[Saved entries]
----
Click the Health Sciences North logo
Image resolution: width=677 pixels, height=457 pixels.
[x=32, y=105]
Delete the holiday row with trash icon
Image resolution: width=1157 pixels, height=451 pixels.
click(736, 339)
----
Your objective
Each entry above, in full, should be output exactly as it reads.

Answer space
Click the Health Sciences North logo
Image resolution: width=677 pixels, height=457 pixels.
[x=32, y=105]
Delete the holiday row with trash icon
Image resolution: width=1157 pixels, height=451 pixels.
click(736, 339)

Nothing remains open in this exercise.